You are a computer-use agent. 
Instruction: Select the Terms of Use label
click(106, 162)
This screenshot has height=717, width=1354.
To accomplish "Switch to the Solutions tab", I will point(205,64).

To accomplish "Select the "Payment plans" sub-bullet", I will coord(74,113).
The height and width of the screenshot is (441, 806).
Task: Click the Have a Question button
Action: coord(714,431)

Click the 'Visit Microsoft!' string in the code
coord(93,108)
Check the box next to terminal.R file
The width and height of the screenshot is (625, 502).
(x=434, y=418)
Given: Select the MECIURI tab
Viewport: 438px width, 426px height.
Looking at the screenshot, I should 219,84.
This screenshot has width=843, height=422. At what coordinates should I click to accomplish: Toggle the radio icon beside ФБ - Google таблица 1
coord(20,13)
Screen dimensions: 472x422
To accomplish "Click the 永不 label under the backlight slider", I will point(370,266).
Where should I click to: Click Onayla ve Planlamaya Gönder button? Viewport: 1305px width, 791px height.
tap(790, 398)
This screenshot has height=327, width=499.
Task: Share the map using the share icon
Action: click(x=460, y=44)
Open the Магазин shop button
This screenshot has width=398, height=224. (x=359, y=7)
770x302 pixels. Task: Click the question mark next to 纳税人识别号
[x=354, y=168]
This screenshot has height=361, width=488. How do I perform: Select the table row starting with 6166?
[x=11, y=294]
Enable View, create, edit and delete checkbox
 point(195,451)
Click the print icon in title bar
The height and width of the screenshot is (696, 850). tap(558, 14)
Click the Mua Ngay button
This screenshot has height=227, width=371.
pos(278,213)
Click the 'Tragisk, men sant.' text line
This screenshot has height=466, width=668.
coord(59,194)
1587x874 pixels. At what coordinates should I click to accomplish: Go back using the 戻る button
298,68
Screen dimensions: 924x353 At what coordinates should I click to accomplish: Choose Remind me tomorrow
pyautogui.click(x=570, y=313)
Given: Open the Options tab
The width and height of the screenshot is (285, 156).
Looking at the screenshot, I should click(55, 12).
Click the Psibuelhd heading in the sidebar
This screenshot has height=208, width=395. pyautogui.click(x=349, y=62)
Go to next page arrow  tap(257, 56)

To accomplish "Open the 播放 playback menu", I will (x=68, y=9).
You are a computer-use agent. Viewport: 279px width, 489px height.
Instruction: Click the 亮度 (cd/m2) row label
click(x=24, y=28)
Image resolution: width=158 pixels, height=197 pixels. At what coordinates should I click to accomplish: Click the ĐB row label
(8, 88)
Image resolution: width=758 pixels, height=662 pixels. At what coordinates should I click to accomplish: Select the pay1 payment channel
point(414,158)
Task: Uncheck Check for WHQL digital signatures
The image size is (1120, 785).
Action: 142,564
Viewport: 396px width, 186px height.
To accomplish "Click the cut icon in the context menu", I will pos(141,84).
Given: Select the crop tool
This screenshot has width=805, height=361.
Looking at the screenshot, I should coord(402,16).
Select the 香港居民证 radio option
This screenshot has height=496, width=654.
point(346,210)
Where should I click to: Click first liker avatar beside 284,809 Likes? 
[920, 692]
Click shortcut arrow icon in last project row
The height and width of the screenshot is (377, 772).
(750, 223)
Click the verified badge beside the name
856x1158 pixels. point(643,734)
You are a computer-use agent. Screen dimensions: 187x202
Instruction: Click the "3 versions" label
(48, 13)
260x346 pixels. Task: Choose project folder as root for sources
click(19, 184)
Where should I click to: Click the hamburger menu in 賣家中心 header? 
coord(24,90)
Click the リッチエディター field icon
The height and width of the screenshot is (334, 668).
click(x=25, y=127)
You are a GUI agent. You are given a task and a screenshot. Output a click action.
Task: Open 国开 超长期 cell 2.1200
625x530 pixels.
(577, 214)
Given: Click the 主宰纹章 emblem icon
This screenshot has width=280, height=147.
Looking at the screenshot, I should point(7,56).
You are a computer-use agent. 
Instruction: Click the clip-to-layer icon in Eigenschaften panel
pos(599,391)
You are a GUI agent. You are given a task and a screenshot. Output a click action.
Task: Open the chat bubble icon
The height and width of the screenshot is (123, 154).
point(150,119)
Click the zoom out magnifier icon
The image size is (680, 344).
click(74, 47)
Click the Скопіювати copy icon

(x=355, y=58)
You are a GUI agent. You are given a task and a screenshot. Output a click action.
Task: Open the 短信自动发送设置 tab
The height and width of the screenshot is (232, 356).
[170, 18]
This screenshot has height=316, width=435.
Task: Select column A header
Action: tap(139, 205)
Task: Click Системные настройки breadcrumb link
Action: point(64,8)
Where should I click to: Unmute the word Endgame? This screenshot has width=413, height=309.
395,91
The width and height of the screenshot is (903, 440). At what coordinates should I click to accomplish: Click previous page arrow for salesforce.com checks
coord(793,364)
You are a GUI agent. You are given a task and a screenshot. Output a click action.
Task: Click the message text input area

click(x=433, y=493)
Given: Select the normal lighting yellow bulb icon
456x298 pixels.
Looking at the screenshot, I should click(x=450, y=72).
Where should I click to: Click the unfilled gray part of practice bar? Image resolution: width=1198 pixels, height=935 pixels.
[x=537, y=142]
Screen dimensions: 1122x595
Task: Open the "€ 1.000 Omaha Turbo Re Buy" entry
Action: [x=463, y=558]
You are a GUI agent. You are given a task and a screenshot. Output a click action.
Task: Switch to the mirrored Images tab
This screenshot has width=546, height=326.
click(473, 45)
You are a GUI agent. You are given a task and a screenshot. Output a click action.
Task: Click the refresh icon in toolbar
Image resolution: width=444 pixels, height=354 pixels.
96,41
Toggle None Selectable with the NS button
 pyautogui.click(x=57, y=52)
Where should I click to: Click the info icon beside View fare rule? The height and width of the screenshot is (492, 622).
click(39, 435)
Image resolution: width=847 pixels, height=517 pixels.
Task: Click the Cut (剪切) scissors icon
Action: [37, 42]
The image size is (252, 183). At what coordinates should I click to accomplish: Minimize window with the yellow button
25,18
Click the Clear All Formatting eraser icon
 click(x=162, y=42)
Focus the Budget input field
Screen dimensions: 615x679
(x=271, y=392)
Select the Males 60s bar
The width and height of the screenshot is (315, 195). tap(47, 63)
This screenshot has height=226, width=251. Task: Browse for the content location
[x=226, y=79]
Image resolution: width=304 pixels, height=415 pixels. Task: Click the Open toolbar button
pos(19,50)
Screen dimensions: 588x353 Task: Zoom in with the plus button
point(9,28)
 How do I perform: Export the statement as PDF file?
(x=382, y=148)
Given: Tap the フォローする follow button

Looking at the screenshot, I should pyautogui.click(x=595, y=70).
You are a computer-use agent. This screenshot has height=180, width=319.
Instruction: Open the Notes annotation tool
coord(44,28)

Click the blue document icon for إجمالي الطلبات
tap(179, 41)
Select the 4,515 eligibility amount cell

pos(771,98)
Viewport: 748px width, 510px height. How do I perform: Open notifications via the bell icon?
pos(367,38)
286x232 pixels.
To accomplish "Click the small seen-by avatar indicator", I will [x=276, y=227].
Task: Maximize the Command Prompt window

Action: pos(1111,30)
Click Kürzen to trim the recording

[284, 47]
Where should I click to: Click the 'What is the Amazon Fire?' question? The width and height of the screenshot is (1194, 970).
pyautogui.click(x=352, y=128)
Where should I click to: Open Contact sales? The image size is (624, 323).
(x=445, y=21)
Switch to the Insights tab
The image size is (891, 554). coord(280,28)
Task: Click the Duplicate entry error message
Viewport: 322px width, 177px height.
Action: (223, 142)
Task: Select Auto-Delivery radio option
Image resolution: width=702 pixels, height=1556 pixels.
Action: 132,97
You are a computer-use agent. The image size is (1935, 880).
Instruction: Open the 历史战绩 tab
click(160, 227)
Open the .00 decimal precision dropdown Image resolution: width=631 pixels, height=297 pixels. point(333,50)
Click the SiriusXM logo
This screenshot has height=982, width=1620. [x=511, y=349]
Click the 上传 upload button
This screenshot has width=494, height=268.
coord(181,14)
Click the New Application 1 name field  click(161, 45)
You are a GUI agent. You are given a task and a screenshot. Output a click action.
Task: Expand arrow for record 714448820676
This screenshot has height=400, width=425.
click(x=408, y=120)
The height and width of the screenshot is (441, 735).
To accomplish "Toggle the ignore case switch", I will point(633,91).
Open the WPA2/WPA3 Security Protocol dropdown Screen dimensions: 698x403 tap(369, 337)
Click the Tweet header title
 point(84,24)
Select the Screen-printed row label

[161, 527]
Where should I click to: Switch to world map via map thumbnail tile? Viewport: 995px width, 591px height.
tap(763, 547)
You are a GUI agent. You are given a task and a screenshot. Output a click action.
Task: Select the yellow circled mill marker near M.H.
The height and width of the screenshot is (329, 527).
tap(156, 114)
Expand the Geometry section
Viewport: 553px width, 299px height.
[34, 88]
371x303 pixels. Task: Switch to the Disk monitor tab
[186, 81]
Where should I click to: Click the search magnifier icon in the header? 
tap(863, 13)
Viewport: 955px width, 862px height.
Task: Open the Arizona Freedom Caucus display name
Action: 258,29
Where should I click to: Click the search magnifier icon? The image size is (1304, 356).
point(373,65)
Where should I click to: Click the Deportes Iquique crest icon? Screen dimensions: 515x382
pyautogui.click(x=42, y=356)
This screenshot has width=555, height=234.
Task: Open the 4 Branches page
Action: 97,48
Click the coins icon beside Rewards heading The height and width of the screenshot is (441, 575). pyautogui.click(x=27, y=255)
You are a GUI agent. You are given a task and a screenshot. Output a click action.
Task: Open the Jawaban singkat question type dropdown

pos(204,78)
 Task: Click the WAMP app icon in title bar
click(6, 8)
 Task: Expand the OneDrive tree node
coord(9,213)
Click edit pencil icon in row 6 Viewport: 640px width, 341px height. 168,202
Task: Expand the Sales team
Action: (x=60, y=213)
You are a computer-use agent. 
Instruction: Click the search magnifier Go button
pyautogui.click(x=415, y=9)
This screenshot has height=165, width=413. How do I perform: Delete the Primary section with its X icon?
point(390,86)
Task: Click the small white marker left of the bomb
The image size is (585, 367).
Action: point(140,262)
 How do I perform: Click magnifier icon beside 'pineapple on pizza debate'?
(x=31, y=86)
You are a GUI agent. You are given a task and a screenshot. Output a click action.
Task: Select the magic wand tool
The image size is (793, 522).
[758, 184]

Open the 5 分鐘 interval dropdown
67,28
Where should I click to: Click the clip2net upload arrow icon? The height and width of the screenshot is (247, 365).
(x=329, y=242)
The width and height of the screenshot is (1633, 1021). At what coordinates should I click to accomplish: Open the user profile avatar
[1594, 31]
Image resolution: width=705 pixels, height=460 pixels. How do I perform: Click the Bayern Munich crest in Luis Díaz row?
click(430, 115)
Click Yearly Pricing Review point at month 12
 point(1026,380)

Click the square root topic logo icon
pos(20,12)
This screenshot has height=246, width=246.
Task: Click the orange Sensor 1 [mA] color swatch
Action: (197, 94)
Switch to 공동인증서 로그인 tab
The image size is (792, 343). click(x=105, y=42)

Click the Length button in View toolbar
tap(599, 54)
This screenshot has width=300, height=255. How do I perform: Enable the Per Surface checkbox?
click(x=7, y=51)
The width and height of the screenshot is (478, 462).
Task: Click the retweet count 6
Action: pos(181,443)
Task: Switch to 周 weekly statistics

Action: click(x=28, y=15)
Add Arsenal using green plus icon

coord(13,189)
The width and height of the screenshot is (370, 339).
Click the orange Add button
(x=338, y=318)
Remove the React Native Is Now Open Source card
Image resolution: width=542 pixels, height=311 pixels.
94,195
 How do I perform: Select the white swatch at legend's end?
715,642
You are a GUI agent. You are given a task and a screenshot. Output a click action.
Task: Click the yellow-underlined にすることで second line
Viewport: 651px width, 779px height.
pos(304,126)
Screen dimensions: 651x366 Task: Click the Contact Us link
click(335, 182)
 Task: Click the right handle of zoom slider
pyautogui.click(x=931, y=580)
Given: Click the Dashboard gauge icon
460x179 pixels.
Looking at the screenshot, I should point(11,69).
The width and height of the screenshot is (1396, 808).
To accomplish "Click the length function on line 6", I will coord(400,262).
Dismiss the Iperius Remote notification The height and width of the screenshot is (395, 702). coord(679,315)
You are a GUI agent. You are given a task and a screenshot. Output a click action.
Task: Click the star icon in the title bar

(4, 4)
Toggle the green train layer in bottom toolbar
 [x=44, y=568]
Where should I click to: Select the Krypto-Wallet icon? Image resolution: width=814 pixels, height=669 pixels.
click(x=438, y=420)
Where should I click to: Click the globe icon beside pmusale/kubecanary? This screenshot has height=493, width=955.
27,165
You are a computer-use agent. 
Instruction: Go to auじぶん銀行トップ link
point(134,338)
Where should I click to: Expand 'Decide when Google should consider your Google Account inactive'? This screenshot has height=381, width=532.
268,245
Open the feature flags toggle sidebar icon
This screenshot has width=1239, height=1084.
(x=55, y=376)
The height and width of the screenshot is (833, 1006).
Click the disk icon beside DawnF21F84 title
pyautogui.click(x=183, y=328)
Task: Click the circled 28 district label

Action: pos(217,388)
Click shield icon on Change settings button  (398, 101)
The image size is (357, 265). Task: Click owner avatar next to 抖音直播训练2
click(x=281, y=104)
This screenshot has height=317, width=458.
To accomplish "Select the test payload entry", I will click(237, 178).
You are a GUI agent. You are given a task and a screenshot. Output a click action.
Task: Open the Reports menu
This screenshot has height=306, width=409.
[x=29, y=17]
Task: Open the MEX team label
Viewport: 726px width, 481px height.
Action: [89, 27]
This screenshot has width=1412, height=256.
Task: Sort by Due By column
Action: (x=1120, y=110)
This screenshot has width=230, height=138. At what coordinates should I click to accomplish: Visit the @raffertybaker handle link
——
> Exercise
If a line of the records includes the string "small", copy it out.

> Output for this task
To accomplish "Click the small seen-by avatar indicator", I will [x=276, y=227].
Task: Click the small white marker left of the bomb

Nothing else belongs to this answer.